In the latter it was at 32.1.

An increasing number of young Vietnamese are considering renting instead of buying a house, given the rising house-price-to-income, Avison Young said.

But rents are also rising, it noted.

In HCMC and Hanoi, the country’s two biggest cities, house rents and other related costs have been on the rise for the last three years.

Data from the General Statistics Office showed that the housing and construction materials price index increased by 0.43% in February.

Specifically, house maintenance material costs increased by 0.48%, home repair services by 0.71%, electricity tariffs by 0.78%, and water tariffs by 1.73%.
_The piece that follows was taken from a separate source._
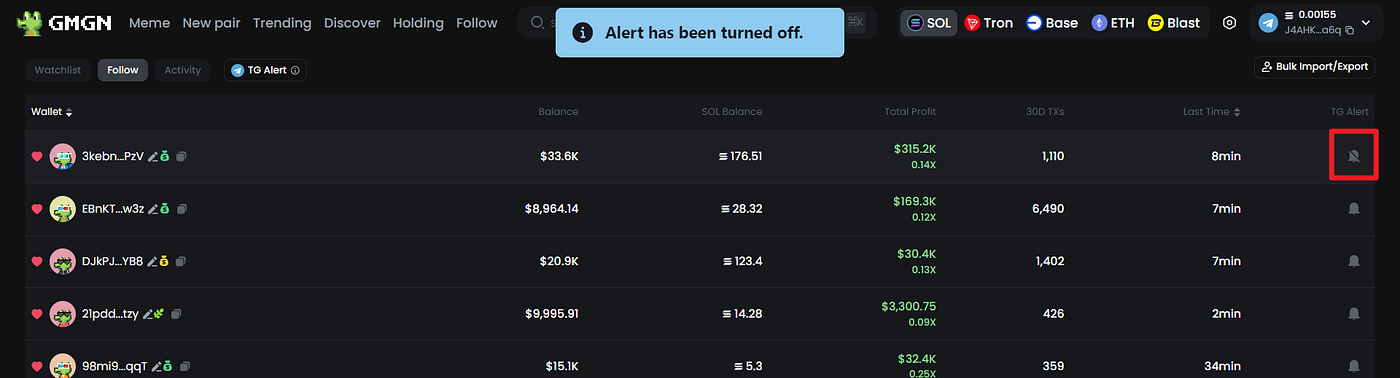
Task: Open the settings hexagon icon
Action: click(x=1230, y=22)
As living costs, house prices and rents rise, an increasingly higher proportion of urban residents' incomes go toward housing, an essential need that is gradually inching toward becoming a "luxury," according to Avison Young.

It said that expanding the urban population towards outskirts or even adjacent provinces could make housing more accessible.

However, with an urbanization rate of 42.6%, and forecast to reach 50% by 2030, the housing issue requires a more multidimensional approach, it said.

Increasing housing supply is a sustainable way to stabilize prices and rents.

David Jackson, CEO of Avison Young Vietnam, said housing should be seen as "essential infrastructure for social welfare" just like roads, electricity and water.

"Thus, housing development policies should be built with the aim of addressing social welfare issues and be supported by long-term state investment funds as well as subsidized credit."

Additionally, private developers should focus on properties that serve housing needs.

"The housing challenge will be more severe if properties in the real estate market do not correspond to the actual value they provide to the community and society, specifically in satisfying housing needs."